Siria, Il Baath vince le legislative!

Il Baath, partito al potere da mezzo secolo in Siria, ha vinto le elezioni legislative, svoltesi lunedì 7 maggio. In attesa dei risultati ufficiali e dei dati dell’affluenza alle urne che saranno resi noti “quanto prima” dal ministero degli interni di Damasco, la stampa siriana vicina al regime ha diffuso oggi i parziali dello scrutinio concluso nei principali distretti del Paese.

Secondo il quotidiano al Watan, Il Baath, che guida il Fronte dell’Unità nazionale (Fun, جبهة الحدة الوطنية), versione elettorale del Fronte nazionale progressista (Fnp) piattaforma di partiti satelliti del regime dagli anni ’70, ha riportato una vittoria schiacciante non solo a Damasco, ma anche a Daraa e Idlib, roccaforti delle proteste anti-regime.

I partiti di “opposizione”, raggruppati nel Fronte del cambiamento e della liberazione (Fcl, جبهة التغيير والتحرير), hanno ottenuto l’elezione nel distretto di Damasco solo del loro leader, “l’oppositore” Qadri Jamil, segretario generale del neonato partito della Volontà nazionale (الإدارة الوطنية).

Mentre al Watan andava in stampa, la sera del 9 maggio, mancavano ancora da scrutinare una manciata di distretti a Homs e Hasake. Nella regione costiera di Tortosa i candidati del Baath hanno stravinto accanto a “qualche indipendente”.

Analogamente nella regione meridionale di Suwayda, a maggioranza drusa, l’affluenza è stata del 58 per cento e anche qui il Baath ha stravinto, con qualche indipendente eletto.
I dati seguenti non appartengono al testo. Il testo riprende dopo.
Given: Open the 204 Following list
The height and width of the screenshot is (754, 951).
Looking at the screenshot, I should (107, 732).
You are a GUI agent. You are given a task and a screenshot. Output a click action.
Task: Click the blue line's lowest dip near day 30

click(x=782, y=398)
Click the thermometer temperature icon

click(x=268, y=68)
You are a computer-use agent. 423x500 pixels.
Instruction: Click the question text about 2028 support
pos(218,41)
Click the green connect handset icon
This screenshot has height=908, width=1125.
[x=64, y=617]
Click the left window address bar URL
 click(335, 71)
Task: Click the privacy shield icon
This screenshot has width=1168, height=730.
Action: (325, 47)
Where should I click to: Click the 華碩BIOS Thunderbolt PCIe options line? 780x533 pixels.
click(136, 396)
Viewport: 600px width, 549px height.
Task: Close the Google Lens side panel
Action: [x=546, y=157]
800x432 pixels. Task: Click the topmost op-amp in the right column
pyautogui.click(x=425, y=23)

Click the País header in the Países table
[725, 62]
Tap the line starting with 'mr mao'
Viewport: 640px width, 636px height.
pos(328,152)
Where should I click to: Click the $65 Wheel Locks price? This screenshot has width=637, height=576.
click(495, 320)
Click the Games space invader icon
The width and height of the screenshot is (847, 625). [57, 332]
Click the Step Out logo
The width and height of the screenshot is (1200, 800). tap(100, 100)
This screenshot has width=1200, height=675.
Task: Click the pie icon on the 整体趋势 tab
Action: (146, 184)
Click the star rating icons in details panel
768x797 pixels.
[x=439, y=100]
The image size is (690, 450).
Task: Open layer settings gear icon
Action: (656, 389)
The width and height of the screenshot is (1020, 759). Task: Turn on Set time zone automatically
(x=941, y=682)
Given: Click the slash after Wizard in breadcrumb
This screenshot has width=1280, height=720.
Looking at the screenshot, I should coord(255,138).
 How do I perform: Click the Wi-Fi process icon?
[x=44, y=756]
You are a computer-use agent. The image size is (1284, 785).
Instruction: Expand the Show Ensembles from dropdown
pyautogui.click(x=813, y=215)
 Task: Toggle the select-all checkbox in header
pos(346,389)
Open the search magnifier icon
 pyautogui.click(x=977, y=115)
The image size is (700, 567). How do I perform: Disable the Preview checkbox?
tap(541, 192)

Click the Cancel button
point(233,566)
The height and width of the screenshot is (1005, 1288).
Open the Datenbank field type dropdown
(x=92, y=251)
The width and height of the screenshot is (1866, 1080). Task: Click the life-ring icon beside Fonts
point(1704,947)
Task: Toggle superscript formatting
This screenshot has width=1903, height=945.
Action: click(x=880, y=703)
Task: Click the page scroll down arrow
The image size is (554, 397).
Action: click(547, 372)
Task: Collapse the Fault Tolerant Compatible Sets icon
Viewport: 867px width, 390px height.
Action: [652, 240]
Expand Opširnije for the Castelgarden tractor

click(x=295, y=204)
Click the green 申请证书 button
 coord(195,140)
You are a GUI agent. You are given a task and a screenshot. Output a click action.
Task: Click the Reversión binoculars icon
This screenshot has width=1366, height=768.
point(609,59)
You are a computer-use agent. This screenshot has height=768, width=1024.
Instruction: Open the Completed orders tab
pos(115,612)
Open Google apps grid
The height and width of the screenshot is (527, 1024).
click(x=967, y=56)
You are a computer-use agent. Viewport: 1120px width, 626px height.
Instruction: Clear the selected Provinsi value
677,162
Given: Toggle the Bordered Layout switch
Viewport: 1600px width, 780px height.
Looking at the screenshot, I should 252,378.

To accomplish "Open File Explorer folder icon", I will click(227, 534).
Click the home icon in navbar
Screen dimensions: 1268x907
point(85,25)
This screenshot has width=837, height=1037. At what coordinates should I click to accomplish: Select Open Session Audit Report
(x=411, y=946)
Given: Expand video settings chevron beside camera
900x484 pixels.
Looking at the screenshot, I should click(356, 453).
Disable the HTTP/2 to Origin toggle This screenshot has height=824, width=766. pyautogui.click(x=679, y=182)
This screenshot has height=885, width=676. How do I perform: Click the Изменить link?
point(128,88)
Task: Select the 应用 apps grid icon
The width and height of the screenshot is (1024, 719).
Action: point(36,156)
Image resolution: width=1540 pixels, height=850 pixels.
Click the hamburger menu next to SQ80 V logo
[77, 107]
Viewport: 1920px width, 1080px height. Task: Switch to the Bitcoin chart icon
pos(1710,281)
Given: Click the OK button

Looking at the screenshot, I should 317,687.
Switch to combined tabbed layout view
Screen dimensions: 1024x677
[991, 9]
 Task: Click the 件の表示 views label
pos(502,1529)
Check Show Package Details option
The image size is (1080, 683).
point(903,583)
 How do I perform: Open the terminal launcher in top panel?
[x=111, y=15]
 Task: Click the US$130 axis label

Nella regione frontaliera di Qunaytra (quel che rimane del Golan siriano), su cinque seggi quattro sono andati al Fronte dell’Unità nazionale guidato dal Baath e uno a un indipendente. Stessi risultati – conclude il giornale – nella regione meridionale di Daraa e in quella nord-occidentale di Idlib. Allah, Suriya, Bashar w bass!